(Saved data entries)
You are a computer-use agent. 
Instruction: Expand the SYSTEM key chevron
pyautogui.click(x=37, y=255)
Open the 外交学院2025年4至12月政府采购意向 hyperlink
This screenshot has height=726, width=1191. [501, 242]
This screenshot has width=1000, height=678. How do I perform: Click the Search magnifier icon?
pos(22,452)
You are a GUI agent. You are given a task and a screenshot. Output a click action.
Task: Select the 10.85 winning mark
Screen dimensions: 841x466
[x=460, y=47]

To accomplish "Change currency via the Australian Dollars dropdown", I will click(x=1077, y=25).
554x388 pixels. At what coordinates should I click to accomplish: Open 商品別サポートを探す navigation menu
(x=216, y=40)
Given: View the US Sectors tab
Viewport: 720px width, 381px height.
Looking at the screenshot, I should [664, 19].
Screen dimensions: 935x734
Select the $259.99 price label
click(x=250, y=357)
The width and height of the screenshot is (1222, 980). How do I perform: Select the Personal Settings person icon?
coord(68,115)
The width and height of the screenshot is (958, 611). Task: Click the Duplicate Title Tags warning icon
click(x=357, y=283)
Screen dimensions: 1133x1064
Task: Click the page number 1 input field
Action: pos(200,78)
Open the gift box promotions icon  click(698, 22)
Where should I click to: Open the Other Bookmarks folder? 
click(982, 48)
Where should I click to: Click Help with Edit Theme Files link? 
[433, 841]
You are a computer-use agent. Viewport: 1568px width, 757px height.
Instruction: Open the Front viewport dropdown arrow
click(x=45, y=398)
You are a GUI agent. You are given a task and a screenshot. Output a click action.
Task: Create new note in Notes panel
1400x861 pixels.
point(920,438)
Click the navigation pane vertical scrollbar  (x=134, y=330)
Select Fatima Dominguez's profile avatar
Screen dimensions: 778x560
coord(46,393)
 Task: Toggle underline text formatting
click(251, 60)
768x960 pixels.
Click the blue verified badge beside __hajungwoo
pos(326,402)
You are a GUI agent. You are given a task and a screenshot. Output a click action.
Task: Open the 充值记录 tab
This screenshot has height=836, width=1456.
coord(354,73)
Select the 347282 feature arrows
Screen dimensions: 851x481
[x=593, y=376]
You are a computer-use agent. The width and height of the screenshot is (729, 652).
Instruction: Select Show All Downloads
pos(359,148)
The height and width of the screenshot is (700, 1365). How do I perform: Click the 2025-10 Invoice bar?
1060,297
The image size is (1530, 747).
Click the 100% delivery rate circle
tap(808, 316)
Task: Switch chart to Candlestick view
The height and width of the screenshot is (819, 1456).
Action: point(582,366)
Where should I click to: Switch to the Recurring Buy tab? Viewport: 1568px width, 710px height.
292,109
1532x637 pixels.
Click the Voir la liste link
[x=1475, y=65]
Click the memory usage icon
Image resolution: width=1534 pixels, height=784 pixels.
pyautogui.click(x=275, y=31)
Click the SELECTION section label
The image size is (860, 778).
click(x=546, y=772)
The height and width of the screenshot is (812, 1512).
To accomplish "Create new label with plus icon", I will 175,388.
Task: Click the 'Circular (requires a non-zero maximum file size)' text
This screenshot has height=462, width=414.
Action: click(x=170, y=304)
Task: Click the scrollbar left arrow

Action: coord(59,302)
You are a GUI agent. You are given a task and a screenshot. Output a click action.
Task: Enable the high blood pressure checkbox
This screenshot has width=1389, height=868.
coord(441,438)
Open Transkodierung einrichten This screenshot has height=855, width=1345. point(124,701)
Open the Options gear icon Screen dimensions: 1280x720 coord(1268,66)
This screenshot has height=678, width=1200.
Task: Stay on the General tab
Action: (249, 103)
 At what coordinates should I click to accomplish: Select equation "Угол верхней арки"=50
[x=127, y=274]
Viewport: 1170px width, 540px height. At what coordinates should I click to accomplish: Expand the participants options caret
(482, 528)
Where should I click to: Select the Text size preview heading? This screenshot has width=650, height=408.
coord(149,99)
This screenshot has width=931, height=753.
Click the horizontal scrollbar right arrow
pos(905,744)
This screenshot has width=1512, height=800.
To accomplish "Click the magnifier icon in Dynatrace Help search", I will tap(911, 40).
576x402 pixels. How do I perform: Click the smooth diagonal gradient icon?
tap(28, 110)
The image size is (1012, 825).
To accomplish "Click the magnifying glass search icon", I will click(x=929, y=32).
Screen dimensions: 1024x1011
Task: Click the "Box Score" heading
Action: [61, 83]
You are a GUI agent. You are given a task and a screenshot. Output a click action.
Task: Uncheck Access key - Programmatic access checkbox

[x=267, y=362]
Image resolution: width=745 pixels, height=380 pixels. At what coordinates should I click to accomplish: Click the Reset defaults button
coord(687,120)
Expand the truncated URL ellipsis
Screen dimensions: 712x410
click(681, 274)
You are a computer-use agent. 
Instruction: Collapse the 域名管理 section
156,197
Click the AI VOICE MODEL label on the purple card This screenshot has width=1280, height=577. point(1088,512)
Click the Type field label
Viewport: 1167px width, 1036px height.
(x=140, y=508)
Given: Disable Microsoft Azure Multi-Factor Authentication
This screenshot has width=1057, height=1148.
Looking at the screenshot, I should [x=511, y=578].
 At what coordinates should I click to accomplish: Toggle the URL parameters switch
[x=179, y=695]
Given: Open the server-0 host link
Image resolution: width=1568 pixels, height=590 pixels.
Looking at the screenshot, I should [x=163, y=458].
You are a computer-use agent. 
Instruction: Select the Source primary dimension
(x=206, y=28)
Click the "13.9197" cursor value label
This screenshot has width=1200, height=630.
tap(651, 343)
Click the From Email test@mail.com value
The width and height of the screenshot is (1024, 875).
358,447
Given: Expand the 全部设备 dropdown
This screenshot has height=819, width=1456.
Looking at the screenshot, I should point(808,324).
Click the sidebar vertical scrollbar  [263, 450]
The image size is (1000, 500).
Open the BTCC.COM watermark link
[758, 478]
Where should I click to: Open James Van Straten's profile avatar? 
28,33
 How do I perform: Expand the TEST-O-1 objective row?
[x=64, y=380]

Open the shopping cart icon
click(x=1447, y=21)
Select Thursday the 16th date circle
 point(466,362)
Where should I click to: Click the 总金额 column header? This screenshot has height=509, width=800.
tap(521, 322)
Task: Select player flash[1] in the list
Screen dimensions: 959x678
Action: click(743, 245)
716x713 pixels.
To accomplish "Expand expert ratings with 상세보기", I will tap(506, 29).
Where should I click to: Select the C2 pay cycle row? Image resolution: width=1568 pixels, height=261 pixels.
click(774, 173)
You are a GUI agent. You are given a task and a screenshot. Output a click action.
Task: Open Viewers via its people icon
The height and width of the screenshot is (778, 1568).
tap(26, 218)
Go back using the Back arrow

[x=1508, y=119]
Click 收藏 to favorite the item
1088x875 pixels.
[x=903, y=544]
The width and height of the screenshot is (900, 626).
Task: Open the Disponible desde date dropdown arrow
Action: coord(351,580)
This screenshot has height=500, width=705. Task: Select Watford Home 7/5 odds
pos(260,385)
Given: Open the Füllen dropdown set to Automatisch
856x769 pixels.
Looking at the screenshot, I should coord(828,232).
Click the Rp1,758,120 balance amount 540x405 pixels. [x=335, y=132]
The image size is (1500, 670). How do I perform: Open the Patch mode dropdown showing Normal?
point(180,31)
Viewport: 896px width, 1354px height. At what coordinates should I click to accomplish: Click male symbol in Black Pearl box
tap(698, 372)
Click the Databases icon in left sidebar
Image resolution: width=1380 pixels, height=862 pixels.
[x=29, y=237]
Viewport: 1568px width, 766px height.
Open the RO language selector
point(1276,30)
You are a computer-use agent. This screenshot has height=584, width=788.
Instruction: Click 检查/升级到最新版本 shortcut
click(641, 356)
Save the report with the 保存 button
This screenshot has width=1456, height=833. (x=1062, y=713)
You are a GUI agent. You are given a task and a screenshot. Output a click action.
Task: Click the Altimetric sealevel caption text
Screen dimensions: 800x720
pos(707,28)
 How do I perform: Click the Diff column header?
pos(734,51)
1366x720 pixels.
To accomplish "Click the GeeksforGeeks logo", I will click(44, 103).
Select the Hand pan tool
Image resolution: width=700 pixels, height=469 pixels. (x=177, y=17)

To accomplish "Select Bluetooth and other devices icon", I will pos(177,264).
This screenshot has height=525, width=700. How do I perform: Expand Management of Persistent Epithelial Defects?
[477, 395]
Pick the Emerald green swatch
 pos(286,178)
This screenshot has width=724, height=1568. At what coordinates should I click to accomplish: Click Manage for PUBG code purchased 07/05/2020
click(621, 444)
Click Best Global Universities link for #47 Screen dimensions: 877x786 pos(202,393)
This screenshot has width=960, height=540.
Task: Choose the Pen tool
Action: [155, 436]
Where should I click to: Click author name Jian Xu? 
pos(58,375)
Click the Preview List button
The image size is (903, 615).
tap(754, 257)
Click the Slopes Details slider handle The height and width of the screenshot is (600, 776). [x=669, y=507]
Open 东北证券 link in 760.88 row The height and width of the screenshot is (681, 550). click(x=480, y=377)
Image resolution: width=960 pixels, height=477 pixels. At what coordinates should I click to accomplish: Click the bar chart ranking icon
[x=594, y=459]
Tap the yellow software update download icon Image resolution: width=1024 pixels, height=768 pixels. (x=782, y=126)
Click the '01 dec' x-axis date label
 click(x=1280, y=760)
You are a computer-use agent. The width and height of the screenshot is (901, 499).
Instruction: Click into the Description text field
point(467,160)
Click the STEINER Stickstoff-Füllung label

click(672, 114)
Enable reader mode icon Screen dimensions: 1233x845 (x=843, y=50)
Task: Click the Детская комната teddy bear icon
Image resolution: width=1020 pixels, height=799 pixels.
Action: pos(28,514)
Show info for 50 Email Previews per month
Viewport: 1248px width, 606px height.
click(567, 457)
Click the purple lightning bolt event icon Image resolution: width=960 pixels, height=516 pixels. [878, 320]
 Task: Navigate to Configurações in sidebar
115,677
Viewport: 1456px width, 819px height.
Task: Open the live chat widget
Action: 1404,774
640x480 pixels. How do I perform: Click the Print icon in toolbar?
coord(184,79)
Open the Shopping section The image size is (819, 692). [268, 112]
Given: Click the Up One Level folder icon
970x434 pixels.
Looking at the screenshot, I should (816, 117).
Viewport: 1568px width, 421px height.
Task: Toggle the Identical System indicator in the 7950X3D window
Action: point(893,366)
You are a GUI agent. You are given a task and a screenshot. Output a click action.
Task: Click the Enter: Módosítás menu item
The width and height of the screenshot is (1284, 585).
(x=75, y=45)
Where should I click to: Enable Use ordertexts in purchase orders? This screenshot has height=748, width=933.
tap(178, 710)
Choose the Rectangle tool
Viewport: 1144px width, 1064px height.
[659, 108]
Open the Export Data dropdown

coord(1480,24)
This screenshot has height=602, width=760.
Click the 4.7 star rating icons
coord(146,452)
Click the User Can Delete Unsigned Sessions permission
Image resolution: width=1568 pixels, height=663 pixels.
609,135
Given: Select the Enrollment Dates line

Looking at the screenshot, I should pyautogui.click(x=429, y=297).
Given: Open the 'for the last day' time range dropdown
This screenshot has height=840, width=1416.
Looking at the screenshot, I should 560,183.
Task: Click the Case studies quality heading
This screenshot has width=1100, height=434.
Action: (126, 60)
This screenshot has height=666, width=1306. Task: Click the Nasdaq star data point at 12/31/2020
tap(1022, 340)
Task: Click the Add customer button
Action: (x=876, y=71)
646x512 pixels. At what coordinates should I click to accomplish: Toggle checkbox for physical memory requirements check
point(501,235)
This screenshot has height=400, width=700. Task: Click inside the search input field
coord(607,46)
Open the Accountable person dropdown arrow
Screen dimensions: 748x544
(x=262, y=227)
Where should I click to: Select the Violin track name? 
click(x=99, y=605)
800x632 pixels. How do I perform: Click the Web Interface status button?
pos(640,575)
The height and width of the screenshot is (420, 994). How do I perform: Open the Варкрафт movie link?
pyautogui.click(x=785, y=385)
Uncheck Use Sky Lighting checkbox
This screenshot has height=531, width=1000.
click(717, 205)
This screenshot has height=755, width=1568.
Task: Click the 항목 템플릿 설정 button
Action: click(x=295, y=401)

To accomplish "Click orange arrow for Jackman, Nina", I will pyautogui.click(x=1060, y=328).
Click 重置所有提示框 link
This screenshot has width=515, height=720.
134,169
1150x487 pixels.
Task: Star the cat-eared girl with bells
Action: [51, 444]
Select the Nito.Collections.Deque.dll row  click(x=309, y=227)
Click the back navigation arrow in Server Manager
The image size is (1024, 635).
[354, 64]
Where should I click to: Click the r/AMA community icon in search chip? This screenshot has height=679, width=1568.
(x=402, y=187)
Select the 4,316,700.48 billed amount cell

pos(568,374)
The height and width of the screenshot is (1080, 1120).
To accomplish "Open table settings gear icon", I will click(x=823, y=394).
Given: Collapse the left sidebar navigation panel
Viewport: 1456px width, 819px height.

= Work item =
Will you return exactly the lines above from the one with "Open the shopping cart icon" down to the one with "Task: Open Viewers via its people icon", counting both as part of the range?

= Solution to this exercise =
Open the shopping cart icon
click(x=1447, y=21)
Select Thursday the 16th date circle
 point(466,362)
Where should I click to: Click the 总金额 column header? This screenshot has height=509, width=800.
tap(521, 322)
Task: Select player flash[1] in the list
Screen dimensions: 959x678
Action: click(743, 245)
716x713 pixels.
To accomplish "Expand expert ratings with 상세보기", I will tap(506, 29).
Where should I click to: Select the C2 pay cycle row? Image resolution: width=1568 pixels, height=261 pixels.
click(774, 173)
You are a GUI agent. You are given a task and a screenshot. Output a click action.
Task: Open Viewers via its people icon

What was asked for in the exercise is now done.